**WHAT TO PRODUCE:**
Working from the entries that follow, transcribe exactly and only the lines from the one with "Go to next message with down arrow" through the last, pictures excluded.
**** TASK MATERIAL ****
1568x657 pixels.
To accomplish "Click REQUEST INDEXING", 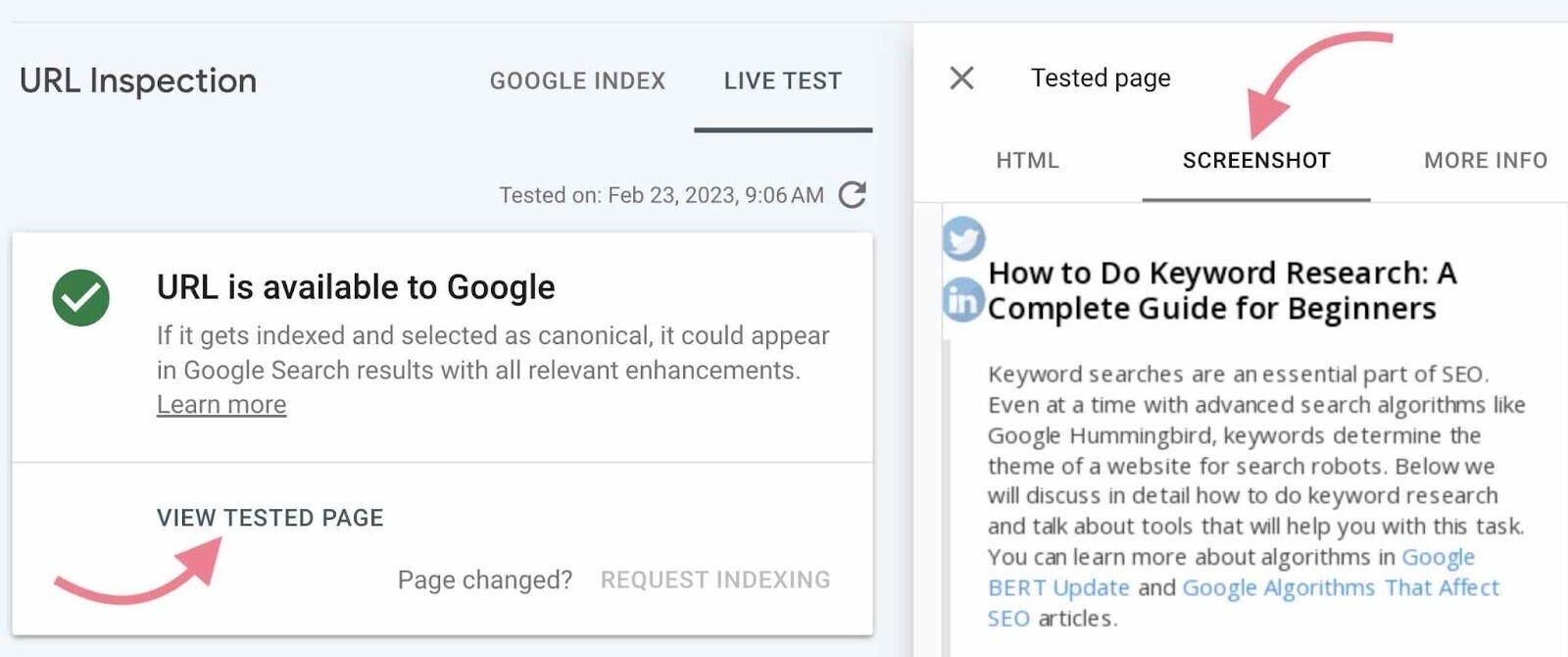I will click(x=716, y=580).
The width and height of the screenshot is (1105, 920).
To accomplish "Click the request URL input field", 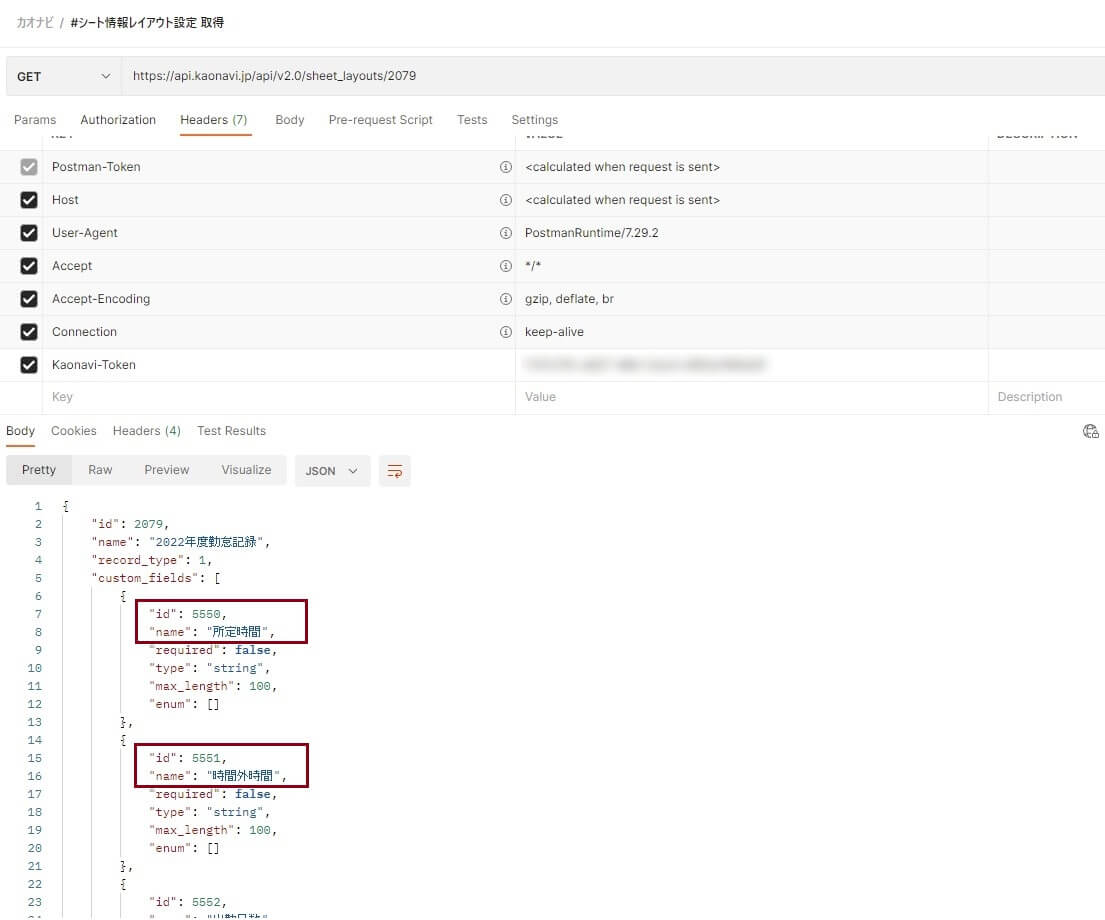I will click(613, 76).
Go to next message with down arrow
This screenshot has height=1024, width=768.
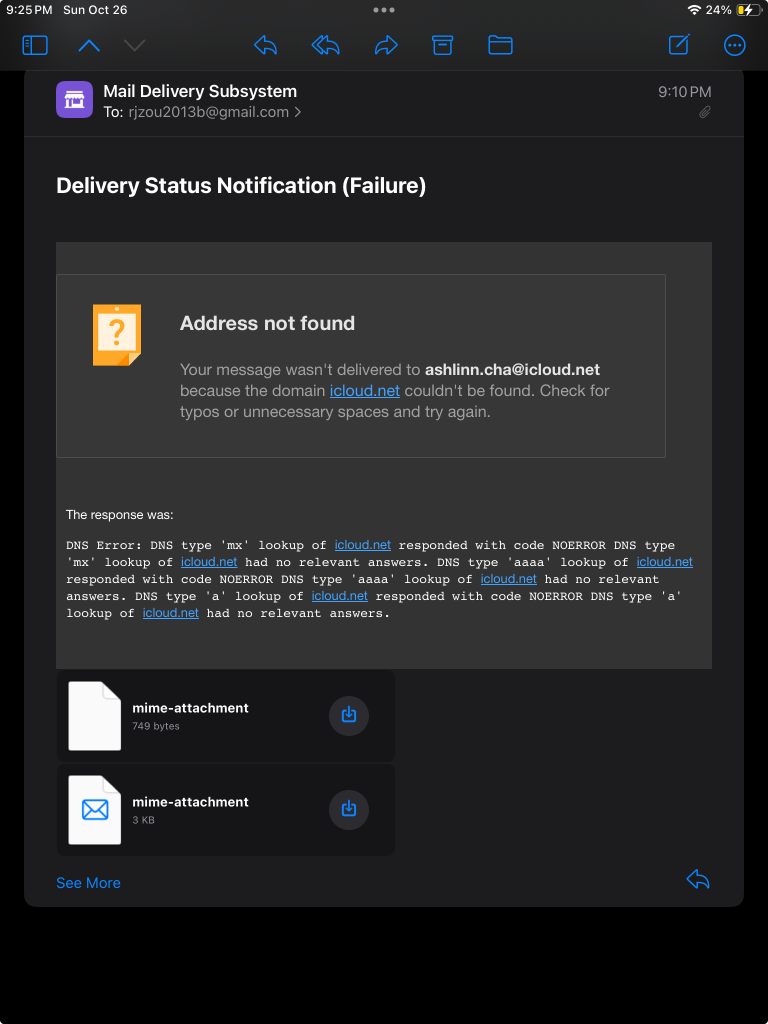tap(134, 45)
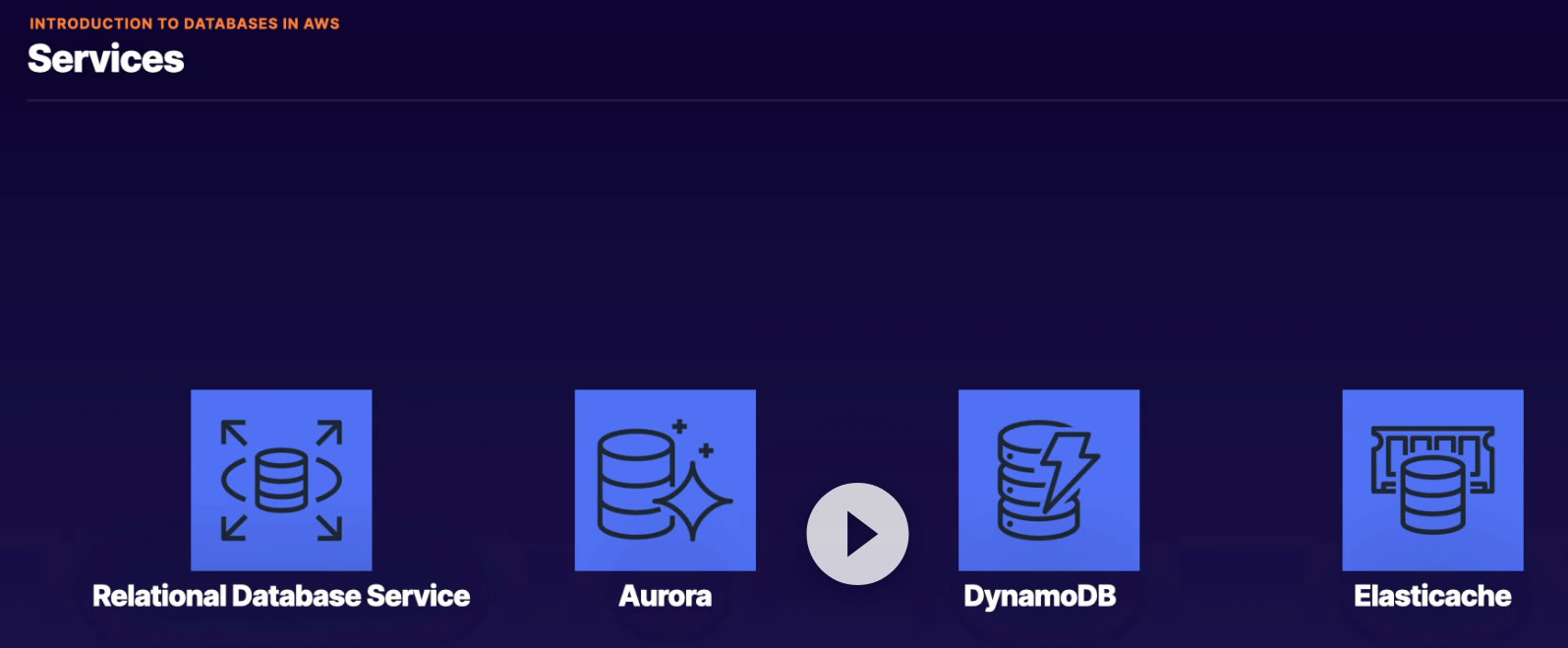Choose the Elasticache service icon tile

click(x=1433, y=480)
****
**COMPLETED TASK:**
Go to next message with down arrow
This screenshot has height=1024, width=768.
tap(134, 45)
Choose the Elasticache service icon tile

click(x=1433, y=480)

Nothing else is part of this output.